_Exercise_. A full, exact copy of the records below is the required answer.

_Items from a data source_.
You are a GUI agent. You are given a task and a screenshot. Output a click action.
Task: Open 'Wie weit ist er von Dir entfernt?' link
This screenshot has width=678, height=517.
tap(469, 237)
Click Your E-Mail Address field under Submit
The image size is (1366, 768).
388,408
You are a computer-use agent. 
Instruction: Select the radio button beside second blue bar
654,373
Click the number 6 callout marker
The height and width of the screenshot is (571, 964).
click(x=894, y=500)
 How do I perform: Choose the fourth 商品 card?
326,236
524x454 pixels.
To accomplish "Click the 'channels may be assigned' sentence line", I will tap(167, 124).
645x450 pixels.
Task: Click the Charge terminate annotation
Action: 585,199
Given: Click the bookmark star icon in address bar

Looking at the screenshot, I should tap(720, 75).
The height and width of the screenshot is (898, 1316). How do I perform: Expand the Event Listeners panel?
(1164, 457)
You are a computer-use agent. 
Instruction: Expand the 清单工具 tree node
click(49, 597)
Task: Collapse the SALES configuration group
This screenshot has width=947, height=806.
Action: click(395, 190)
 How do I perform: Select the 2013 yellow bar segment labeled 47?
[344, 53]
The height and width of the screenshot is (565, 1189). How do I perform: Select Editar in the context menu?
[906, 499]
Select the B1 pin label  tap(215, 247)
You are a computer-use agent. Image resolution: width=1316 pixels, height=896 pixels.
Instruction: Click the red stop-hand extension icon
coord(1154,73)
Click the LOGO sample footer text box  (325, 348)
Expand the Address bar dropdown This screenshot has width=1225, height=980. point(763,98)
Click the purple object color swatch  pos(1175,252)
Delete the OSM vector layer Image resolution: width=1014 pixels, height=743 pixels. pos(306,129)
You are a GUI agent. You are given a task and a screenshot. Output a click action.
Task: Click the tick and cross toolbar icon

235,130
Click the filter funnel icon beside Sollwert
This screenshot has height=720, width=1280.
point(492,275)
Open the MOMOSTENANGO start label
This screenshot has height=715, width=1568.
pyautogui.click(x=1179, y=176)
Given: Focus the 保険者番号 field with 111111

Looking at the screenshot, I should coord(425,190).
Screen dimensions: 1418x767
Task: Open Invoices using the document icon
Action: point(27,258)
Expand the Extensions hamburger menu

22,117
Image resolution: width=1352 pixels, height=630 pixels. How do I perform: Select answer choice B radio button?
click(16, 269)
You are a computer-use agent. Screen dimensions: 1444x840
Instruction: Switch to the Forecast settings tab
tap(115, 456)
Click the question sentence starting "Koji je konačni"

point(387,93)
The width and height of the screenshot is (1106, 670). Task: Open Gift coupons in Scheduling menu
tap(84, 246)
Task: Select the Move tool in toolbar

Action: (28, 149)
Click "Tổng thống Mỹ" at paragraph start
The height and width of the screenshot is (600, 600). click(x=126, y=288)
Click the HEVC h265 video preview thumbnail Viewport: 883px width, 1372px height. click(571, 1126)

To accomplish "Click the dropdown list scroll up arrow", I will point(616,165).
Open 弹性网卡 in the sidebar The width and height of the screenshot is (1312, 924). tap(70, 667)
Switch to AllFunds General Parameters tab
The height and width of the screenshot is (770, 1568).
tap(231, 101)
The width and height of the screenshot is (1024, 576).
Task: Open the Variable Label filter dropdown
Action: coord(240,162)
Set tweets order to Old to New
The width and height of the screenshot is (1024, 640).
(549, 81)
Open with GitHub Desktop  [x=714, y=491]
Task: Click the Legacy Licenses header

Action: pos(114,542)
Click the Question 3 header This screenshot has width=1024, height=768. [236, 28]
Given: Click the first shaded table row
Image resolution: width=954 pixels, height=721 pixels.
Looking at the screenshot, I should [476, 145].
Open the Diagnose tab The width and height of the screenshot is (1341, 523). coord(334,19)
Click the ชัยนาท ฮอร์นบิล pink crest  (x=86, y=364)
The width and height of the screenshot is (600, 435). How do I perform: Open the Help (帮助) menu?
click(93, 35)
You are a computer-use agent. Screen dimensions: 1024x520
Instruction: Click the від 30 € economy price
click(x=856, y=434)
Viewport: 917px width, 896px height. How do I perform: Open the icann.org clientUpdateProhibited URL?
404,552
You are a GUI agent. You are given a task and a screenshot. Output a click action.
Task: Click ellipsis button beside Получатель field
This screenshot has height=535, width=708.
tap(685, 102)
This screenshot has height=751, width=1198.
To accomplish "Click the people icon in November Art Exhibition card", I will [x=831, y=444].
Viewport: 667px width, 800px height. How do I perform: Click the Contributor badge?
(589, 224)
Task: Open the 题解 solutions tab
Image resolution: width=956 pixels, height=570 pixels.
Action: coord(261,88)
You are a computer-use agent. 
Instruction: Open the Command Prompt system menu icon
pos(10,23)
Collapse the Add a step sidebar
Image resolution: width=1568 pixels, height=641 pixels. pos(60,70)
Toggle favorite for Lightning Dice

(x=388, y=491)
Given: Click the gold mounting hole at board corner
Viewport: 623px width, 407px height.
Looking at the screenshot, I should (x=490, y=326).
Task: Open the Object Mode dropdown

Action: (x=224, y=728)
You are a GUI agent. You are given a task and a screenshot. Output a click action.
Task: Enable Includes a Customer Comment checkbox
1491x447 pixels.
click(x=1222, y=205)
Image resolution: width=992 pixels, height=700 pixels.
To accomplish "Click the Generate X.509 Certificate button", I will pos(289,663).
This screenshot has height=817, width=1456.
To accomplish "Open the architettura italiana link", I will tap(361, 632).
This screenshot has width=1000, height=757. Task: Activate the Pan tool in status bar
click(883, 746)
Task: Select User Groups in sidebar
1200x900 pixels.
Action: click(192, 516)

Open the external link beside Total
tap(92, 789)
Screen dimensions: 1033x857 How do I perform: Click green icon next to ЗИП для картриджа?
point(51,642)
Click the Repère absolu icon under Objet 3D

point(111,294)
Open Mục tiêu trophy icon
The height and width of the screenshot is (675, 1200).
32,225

_Expected answer_.
You are a GUI agent. You are given a task and a screenshot. Output a click action.
Task: Open 'Wie weit ist er von Dir entfernt?' link
This screenshot has width=678, height=517.
tap(469, 237)
Click Your E-Mail Address field under Submit
The image size is (1366, 768).
388,408
You are a computer-use agent. 
Instruction: Select the radio button beside second blue bar
654,373
Click the number 6 callout marker
The height and width of the screenshot is (571, 964).
click(x=894, y=500)
 How do I perform: Choose the fourth 商品 card?
326,236
524x454 pixels.
To accomplish "Click the 'channels may be assigned' sentence line", I will tap(167, 124).
645x450 pixels.
Task: Click the Charge terminate annotation
Action: 585,199
Given: Click the bookmark star icon in address bar

Looking at the screenshot, I should tap(720, 75).
The height and width of the screenshot is (898, 1316). How do I perform: Expand the Event Listeners panel?
(1164, 457)
You are a computer-use agent. 
Instruction: Expand the 清单工具 tree node
click(49, 597)
Task: Collapse the SALES configuration group
This screenshot has width=947, height=806.
Action: click(395, 190)
 How do I perform: Select the 2013 yellow bar segment labeled 47?
[344, 53]
The height and width of the screenshot is (565, 1189). How do I perform: Select Editar in the context menu?
[906, 499]
Select the B1 pin label  tap(215, 247)
You are a computer-use agent. Image resolution: width=1316 pixels, height=896 pixels.
Instruction: Click the red stop-hand extension icon
coord(1154,73)
Click the LOGO sample footer text box  (325, 348)
Expand the Address bar dropdown This screenshot has width=1225, height=980. point(763,98)
Click the purple object color swatch  pos(1175,252)
Delete the OSM vector layer Image resolution: width=1014 pixels, height=743 pixels. pos(306,129)
You are a GUI agent. You are given a task and a screenshot. Output a click action.
Task: Click the tick and cross toolbar icon

235,130
Click the filter funnel icon beside Sollwert
This screenshot has height=720, width=1280.
point(492,275)
Open the MOMOSTENANGO start label
This screenshot has height=715, width=1568.
pyautogui.click(x=1179, y=176)
Given: Focus the 保険者番号 field with 111111

Looking at the screenshot, I should coord(425,190).
Screen dimensions: 1418x767
Task: Open Invoices using the document icon
Action: point(27,258)
Expand the Extensions hamburger menu

22,117
Image resolution: width=1352 pixels, height=630 pixels. How do I perform: Select answer choice B radio button?
click(16, 269)
You are a computer-use agent. Screen dimensions: 1444x840
Instruction: Switch to the Forecast settings tab
tap(115, 456)
Click the question sentence starting "Koji je konačni"

point(387,93)
The width and height of the screenshot is (1106, 670). Task: Open Gift coupons in Scheduling menu
tap(84, 246)
Task: Select the Move tool in toolbar

Action: (28, 149)
Click "Tổng thống Mỹ" at paragraph start
The height and width of the screenshot is (600, 600). click(x=126, y=288)
Click the HEVC h265 video preview thumbnail Viewport: 883px width, 1372px height. click(571, 1126)

To accomplish "Click the dropdown list scroll up arrow", I will point(616,165).
Open 弹性网卡 in the sidebar The width and height of the screenshot is (1312, 924). tap(70, 667)
Switch to AllFunds General Parameters tab
The height and width of the screenshot is (770, 1568).
tap(231, 101)
The width and height of the screenshot is (1024, 576).
Task: Open the Variable Label filter dropdown
Action: coord(240,162)
Set tweets order to Old to New
The width and height of the screenshot is (1024, 640).
(549, 81)
Open with GitHub Desktop  [x=714, y=491]
Task: Click the Legacy Licenses header

Action: pos(114,542)
Click the Question 3 header This screenshot has width=1024, height=768. [236, 28]
Given: Click the first shaded table row
Image resolution: width=954 pixels, height=721 pixels.
Looking at the screenshot, I should [476, 145].
Open the Diagnose tab The width and height of the screenshot is (1341, 523). coord(334,19)
Click the ชัยนาท ฮอร์นบิล pink crest  (x=86, y=364)
The width and height of the screenshot is (600, 435). How do I perform: Open the Help (帮助) menu?
click(93, 35)
You are a computer-use agent. Screen dimensions: 1024x520
Instruction: Click the від 30 € economy price
click(x=856, y=434)
Viewport: 917px width, 896px height. How do I perform: Open the icann.org clientUpdateProhibited URL?
404,552
You are a GUI agent. You are given a task and a screenshot. Output a click action.
Task: Click ellipsis button beside Получатель field
This screenshot has height=535, width=708.
tap(685, 102)
This screenshot has height=751, width=1198.
To accomplish "Click the people icon in November Art Exhibition card", I will [x=831, y=444].
Viewport: 667px width, 800px height. How do I perform: Click the Contributor badge?
(589, 224)
Task: Open the 题解 solutions tab
Image resolution: width=956 pixels, height=570 pixels.
Action: coord(261,88)
You are a computer-use agent. 
Instruction: Open the Command Prompt system menu icon
pos(10,23)
Collapse the Add a step sidebar
Image resolution: width=1568 pixels, height=641 pixels. pos(60,70)
Toggle favorite for Lightning Dice

(x=388, y=491)
Given: Click the gold mounting hole at board corner
Viewport: 623px width, 407px height.
Looking at the screenshot, I should (x=490, y=326).
Task: Open the Object Mode dropdown

Action: (x=224, y=728)
You are a GUI agent. You are given a task and a screenshot. Output a click action.
Task: Enable Includes a Customer Comment checkbox
1491x447 pixels.
click(x=1222, y=205)
Image resolution: width=992 pixels, height=700 pixels.
To accomplish "Click the Generate X.509 Certificate button", I will pos(289,663).
This screenshot has height=817, width=1456.
To accomplish "Open the architettura italiana link", I will tap(361, 632).
This screenshot has width=1000, height=757. Task: Activate the Pan tool in status bar
click(883, 746)
Task: Select User Groups in sidebar
1200x900 pixels.
Action: click(192, 516)

Open the external link beside Total
tap(92, 789)
Screen dimensions: 1033x857 How do I perform: Click green icon next to ЗИП для картриджа?
point(51,642)
Click the Repère absolu icon under Objet 3D

point(111,294)
Open Mục tiêu trophy icon
The height and width of the screenshot is (675, 1200).
32,225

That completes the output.